BRIEF => Apart from the pictures, every entry must be retyped exactly.

Source data:
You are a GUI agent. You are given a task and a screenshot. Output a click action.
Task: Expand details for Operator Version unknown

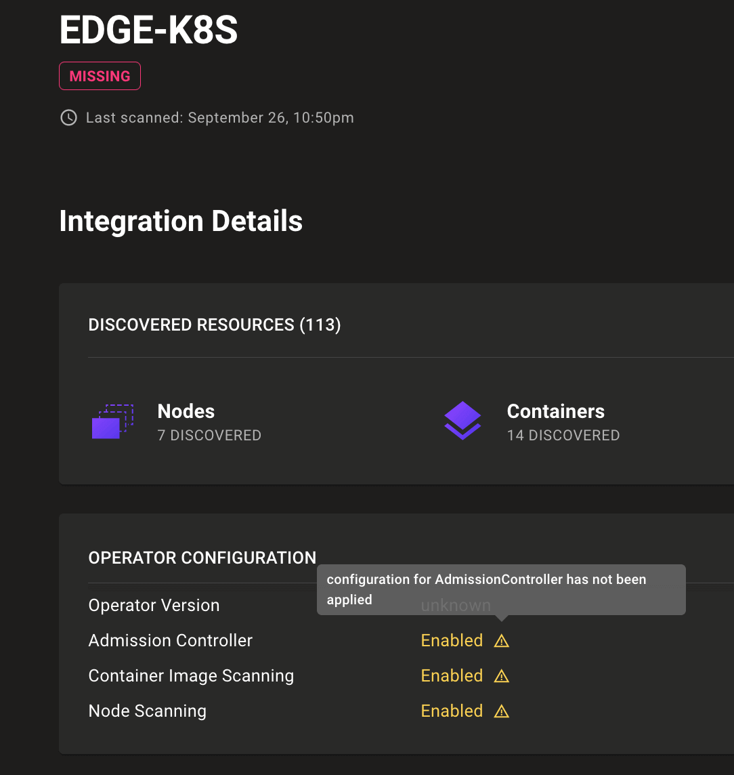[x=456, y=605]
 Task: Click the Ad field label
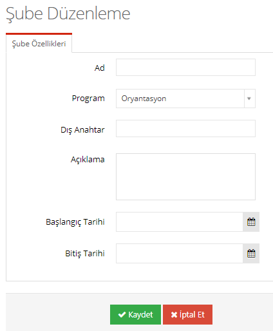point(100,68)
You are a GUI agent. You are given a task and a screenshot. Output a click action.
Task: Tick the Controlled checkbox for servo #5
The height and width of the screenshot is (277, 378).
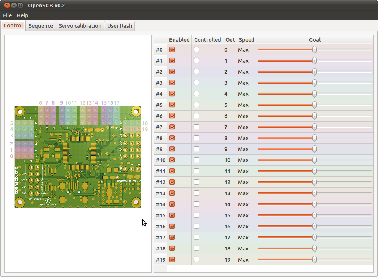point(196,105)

SOLUTION TO THIS EXERCISE =>
You are a GUI agent. You are given a task and a screenshot. Output a click action.
Task: Expand details for Operator Version unknown

[x=456, y=605]
 Task: Click the Ad field label
point(100,68)
You are a GUI agent. You are given a task and a screenshot. Output a click action.
Task: Tick the Controlled checkbox for servo #5
The height and width of the screenshot is (277, 378).
point(196,105)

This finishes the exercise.